いつもなら水を飲んで済ます所なのですが、手持ちの酒も終わってしまい、どうしても炭酸が飲みたくなって同僚と共に外へ炭酸飲料を求めに出かけることになりました。
幸いにも、寮から数百メートル歩いた所に自動販売機がある事を知っていたので、そこまで酔い覚ましの散歩も兼ねていってみよう、という事になりました。
2人とも酔いも手伝って思ったよりも怖いと思わず、グダグダ喋りながら自動販売機まで無事に到着しました。
「なんてこと無かったね」
などなど話つつ、私は自動販売機に小銭を投入しました。
先にジュースを購入した同僚は、少し離れて飲み物を飲みつつ辺りを眺めていました。
シーンとした暗い風景の中、聞こえるのは虫の鳴き声と田んぼからのカエルの合唱。
こんなに真っ暗じゃなければ、夜も静かで本当にいいところだな、と思いつつ自動販売機の取り出し口に落ちたジュースを取り出そうとしたところ、引っかかってなかなか出てきません。
するとその時
「おい…おい…」
間を空けて、すごくしわがれた低く野太い声が耳元で聞こえました。
これは同僚がふざけて自分を驚かそうとしているに違いないと思い、その声を無視してジュースを取り出そうとしていると
「おい!」
先ほどよりも若干大きめの声で呼ばれました。
さすがに耳元で大きな声を出されたので、少々悪ふざけがすぎる同僚に苛立ち、文句を言おうと勢い良く振り返ったところ…
そこにいたのは同僚ではなく、巨大な獣の部分を持った人間の顔がありました。
自分の顔の三倍ほどの大きな顔。
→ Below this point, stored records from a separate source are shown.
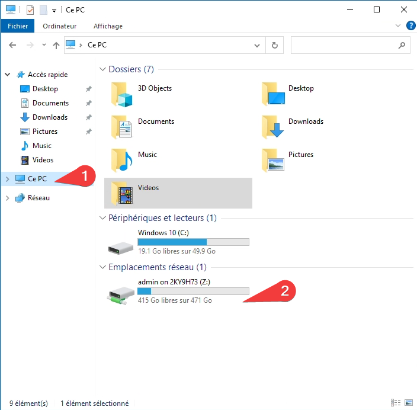Open the Fichier menu
417x410 pixels.
tap(18, 26)
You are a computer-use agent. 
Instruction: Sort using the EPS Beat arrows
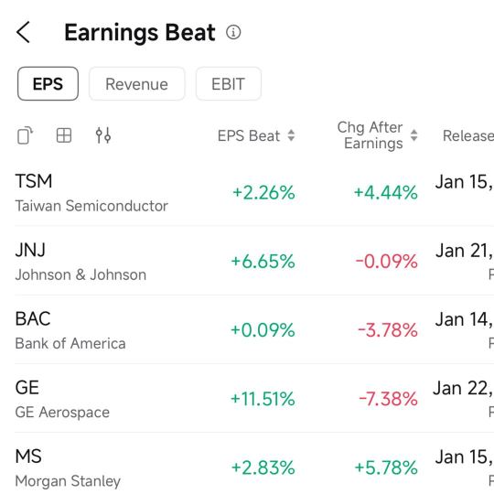(x=291, y=135)
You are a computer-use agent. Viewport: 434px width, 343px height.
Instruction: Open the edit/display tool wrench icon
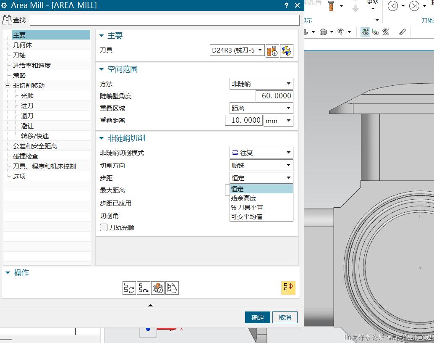(x=287, y=51)
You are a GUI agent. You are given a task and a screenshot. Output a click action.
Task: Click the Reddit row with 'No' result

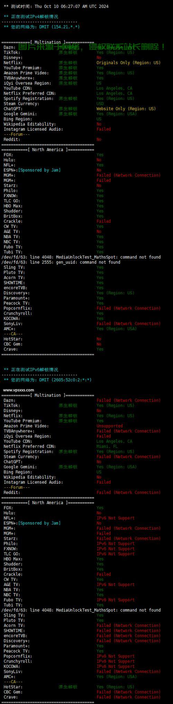point(52,140)
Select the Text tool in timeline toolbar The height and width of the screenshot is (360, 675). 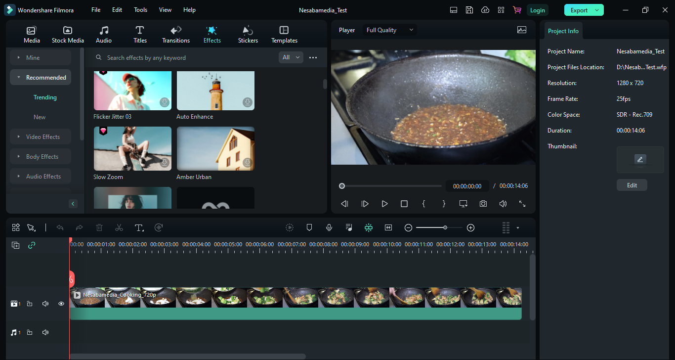click(139, 227)
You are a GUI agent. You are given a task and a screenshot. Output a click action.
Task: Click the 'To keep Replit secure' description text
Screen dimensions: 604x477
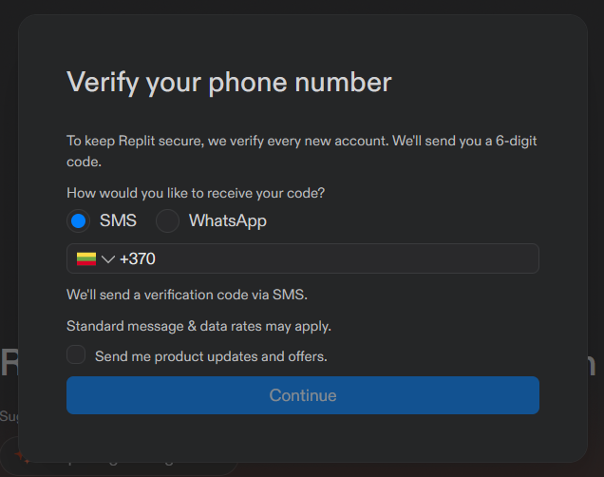pos(302,151)
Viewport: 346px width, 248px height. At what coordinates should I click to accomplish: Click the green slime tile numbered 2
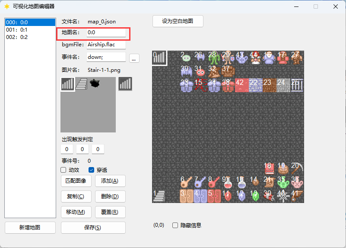[x=186, y=58]
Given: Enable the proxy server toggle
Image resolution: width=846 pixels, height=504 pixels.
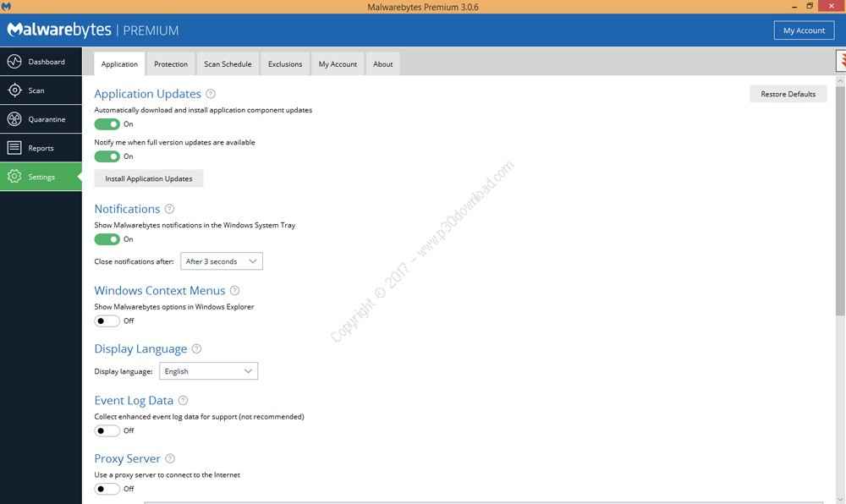Looking at the screenshot, I should click(107, 489).
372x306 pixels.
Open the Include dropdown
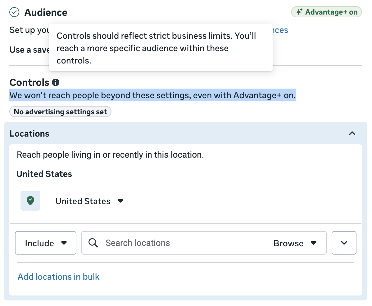[46, 243]
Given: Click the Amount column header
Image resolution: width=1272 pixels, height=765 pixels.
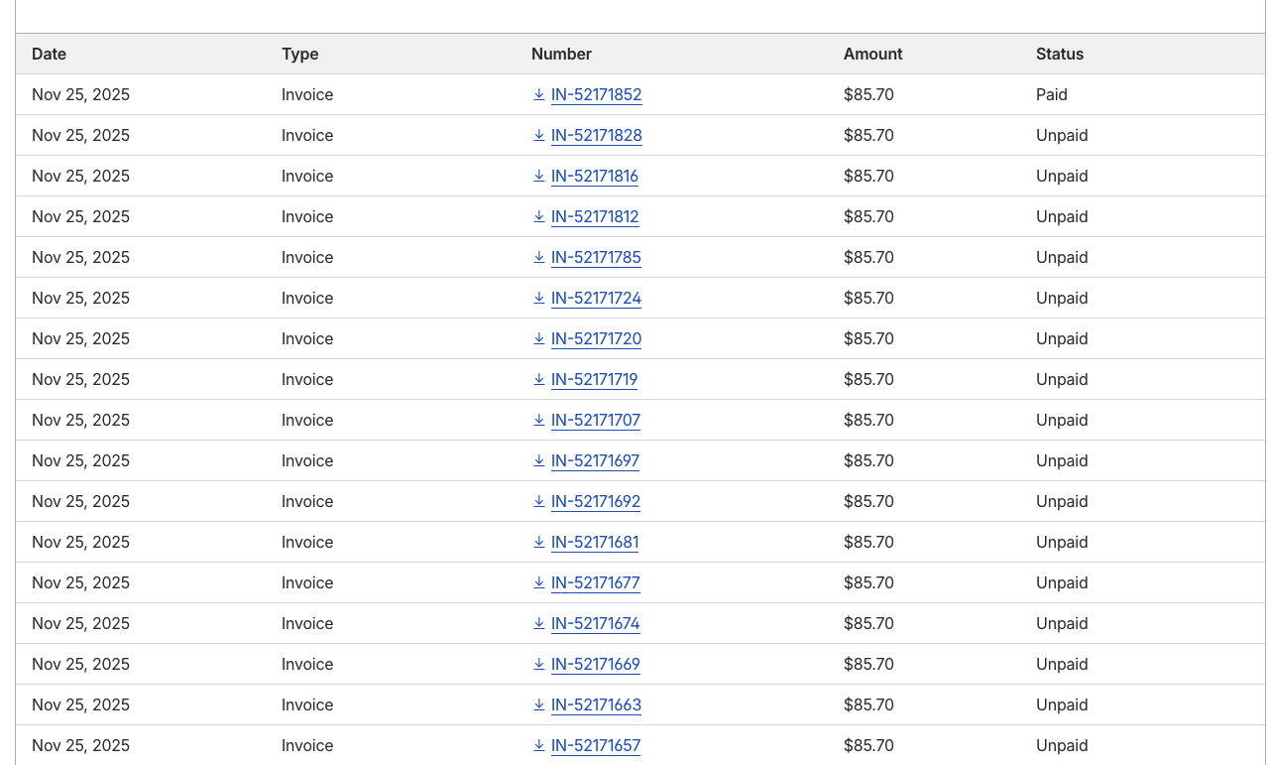Looking at the screenshot, I should click(x=872, y=55).
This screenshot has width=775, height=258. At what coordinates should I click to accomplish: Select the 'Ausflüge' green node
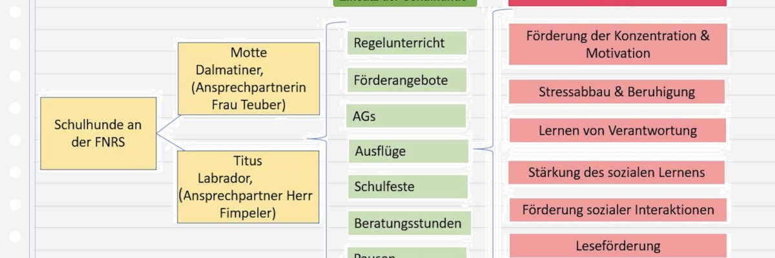click(x=408, y=151)
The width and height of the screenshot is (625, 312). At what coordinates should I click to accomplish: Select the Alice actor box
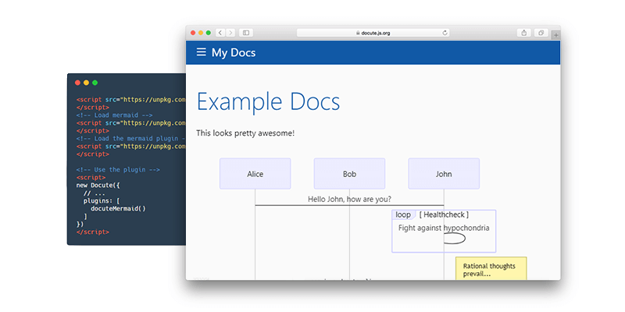(255, 174)
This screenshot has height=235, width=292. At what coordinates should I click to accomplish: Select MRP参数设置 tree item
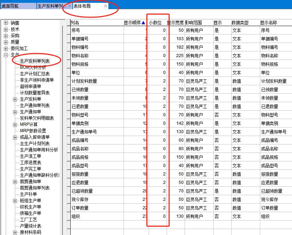(x=33, y=131)
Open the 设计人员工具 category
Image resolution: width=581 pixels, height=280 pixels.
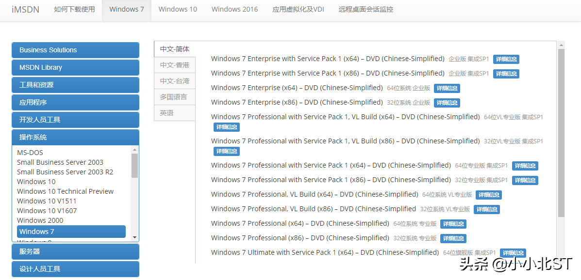(x=75, y=269)
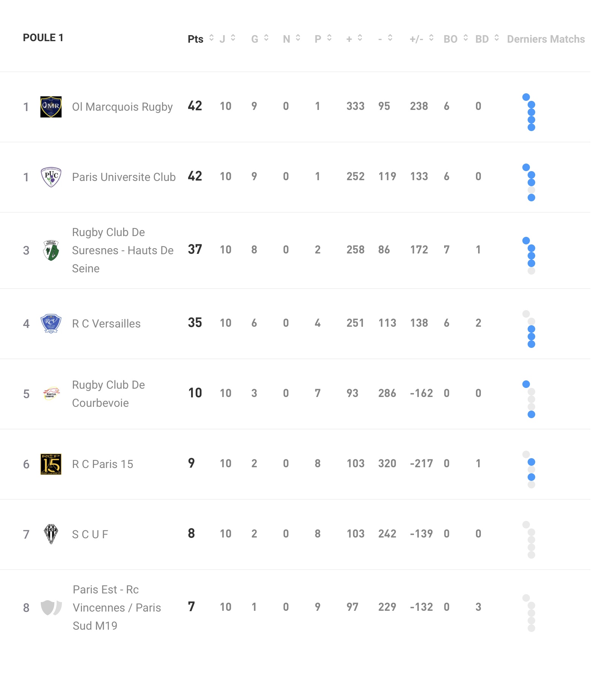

獣の部分とは、顔の下半分が肉食獣のように大きく割れた口でした。上半分はお爺さんなんです。
「うおおお!」
と叫ぶと私は一目散に走っていました。
後ろから驚いて追いかけてくる同僚の声が聞こえますが、何を言ってるのかも解らず頭が真っ白で、とにかく夢中で走りました。
寮の部屋に戻って気持ちが落ち着いた頃、同僚がぽつりと言いました。
「もう夜は出ないようにしよう」
それからその現場での仕事が終わるまで、その夜の事については私も同僚も頑なに喋る事はありませんでしたが、無事現場が終了し、数ヶ月経ってから一緒に飲みに行った際、あの時に見た化け物の話になりました。
すると言いにくそうに、同僚が話を始めました。
実はその同僚は、いつもではないが霊などの類が見えることがあるようで、あの自販機に辿り着いた時、すでに半獣人な爺さんの巨大な顔を見ていたそうです。
ですがその時は
「すごく怖くて声も出なかったんだけど、お前も怖がらせるといけないから、そっと離れて落ち着こうとジュースを飲んでいた」
のだそうです。
今となっては「怖かったね」で終われる話ですが、当時怖い思いをした場所の近くに数ヶ月も寝泊りをしなければならない状況は相当怖かったです。
幸いにもその後、その顔を見る事はありませんでしたが…今でもその顔ははっきりと思い出せるほどのインパクトと恐怖がありました。
あの時に見たものが何なのか、今では知る術はありませんが、たまに夜道端の自動販売機で飲み物を買う時に、思い出してしまいます。